_TEXT PASSAGE_
■ ■ ■ ■

I can't decide between the D-Zero and the FiiO E12. 
   
  D-Zero I can get now. Smaller size is a real plus as I hate carrying bulky items. The cleaner sound appeals to me as I don't want too much coloration.


----------



## Paul Graham

Quote: 





jay-w said:


> I can't decide between the D-Zero and the FiiO E12.
> 
> D-Zero I can get now. Smaller size is a real plus as I hate carrying bulky items. The cleaner sound appeals to me as I don't want too much coloration.


 
   
  Looks to me like you've made your mind up already there


----------



## Sachigatsu

how do i know which D zero is fully charge? when orange turn off?


----------



## pannomimi

Quote: 





sachigatsu said:


> how do i know which D zero is fully charge? when orange turn off?


 
  When the red light turns off.
   
  Anyway, does the battery of the phone drain very fast when connected to the d-zero and playing music? The battery of my phone decrease by about 4% for every song I play (around 5 minutes).

■ ■ ■ ■

_EXCERPTED DATA_

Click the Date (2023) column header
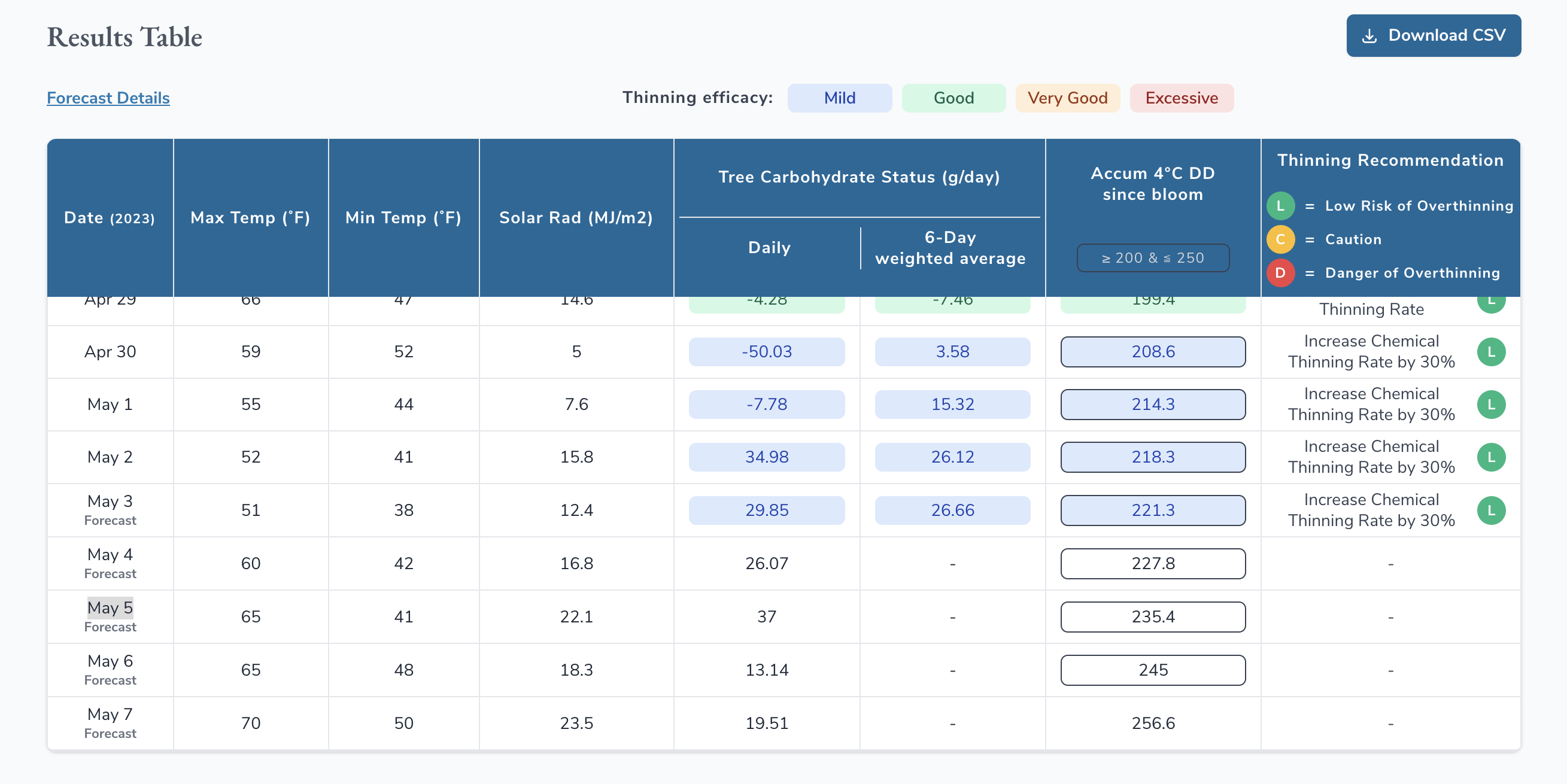Image resolution: width=1567 pixels, height=784 pixels. click(110, 218)
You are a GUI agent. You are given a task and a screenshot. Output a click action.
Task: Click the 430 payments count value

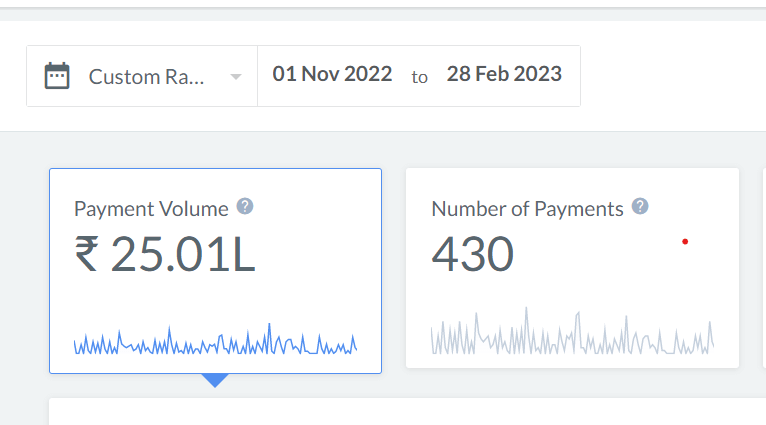[472, 255]
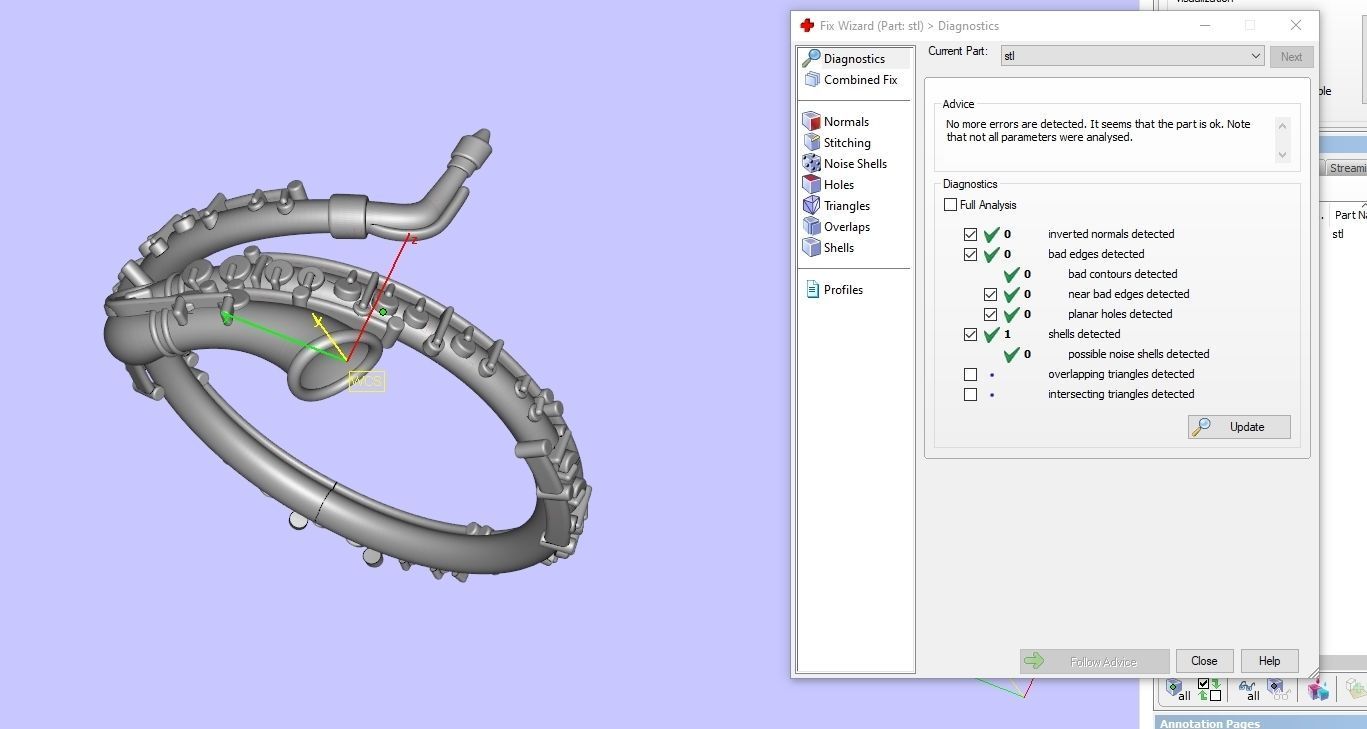Open the Stitching fix page
The image size is (1367, 729).
point(847,142)
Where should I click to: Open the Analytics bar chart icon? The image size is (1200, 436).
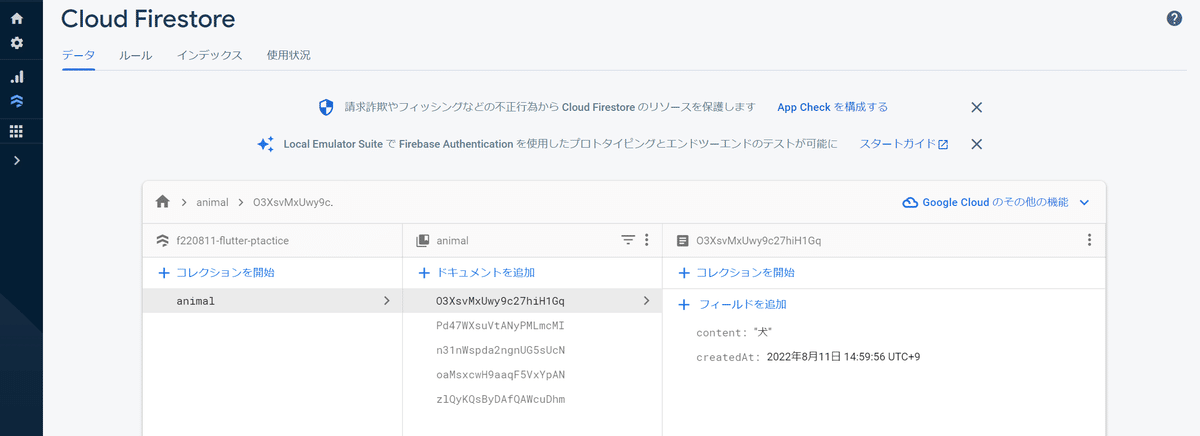[16, 77]
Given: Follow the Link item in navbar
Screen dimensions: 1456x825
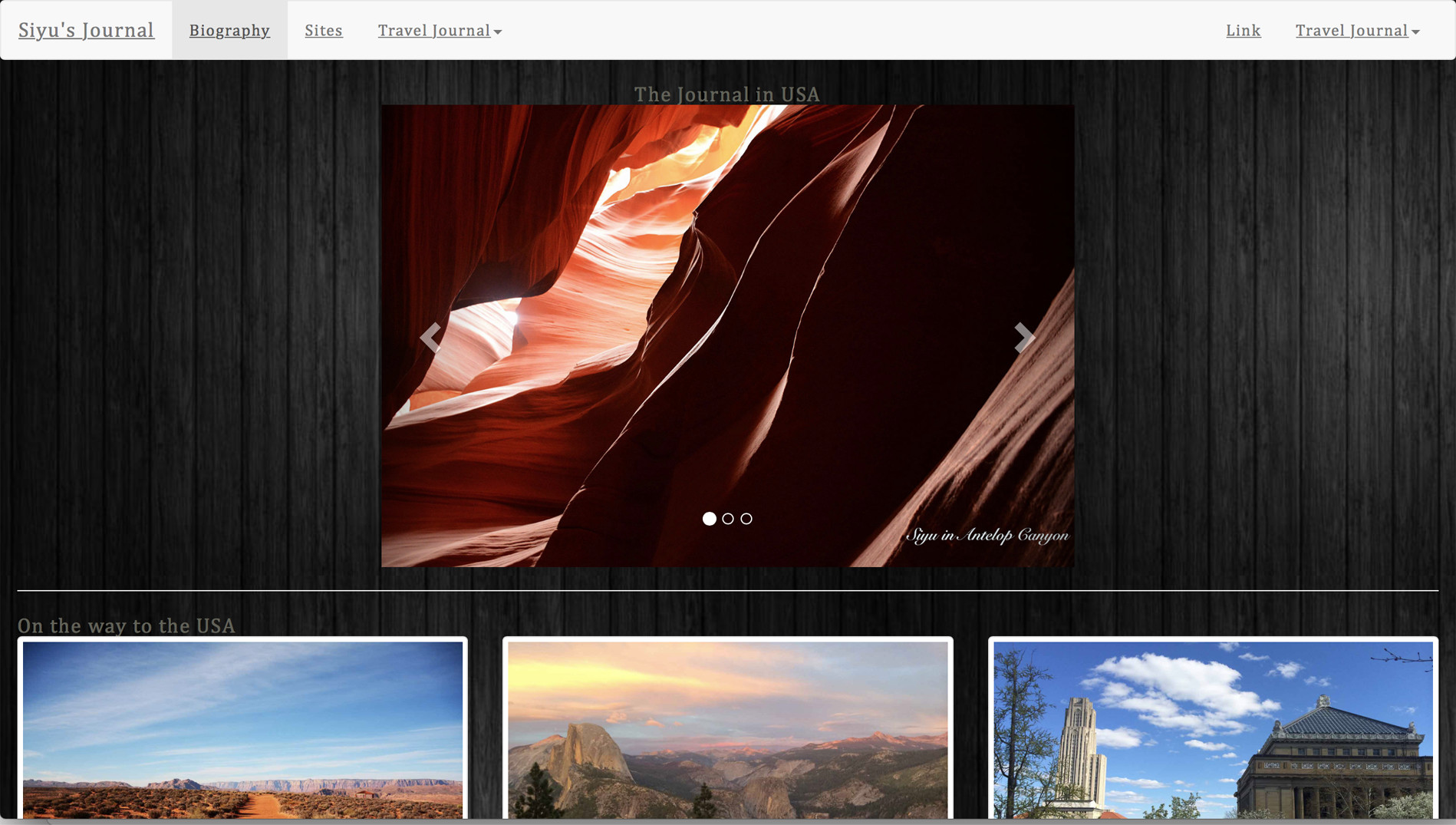Looking at the screenshot, I should 1243,31.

■ ■ ■ ■

_PROMPT A_
Copy the part of the forum thread about the D-Zero from "When the red" up to and including "(around 5 minutes).".
_PROMPT B_
List every username that appears in the forum thread about the D-Zero, counting each user once.
_PROMPT C_
Answer these questions from the forum thread about the D-Zero:
(i) Which device is the first poster choosing between alongside the D-Zero?
(ii) According to the reply, what shows that the D-Zero is fully charged?
(iii) By how much does the last poster's phone battery drop for each song played?

_RESULT A_
When the red light turns off.
   
  Anyway, does the battery of the phone drain very fast when connected to the d-zero and playing music? The battery of my phone decrease by about 4% for every song I play (around 5 minutes).

_RESULT B_
jay-w
Paul Graham
Sachigatsu
pannomimi

_RESULT C_
(i) The FiiO E12.
(ii) The red light turns off.
(iii) By about 4% per song, with songs lasting around 5 minutes.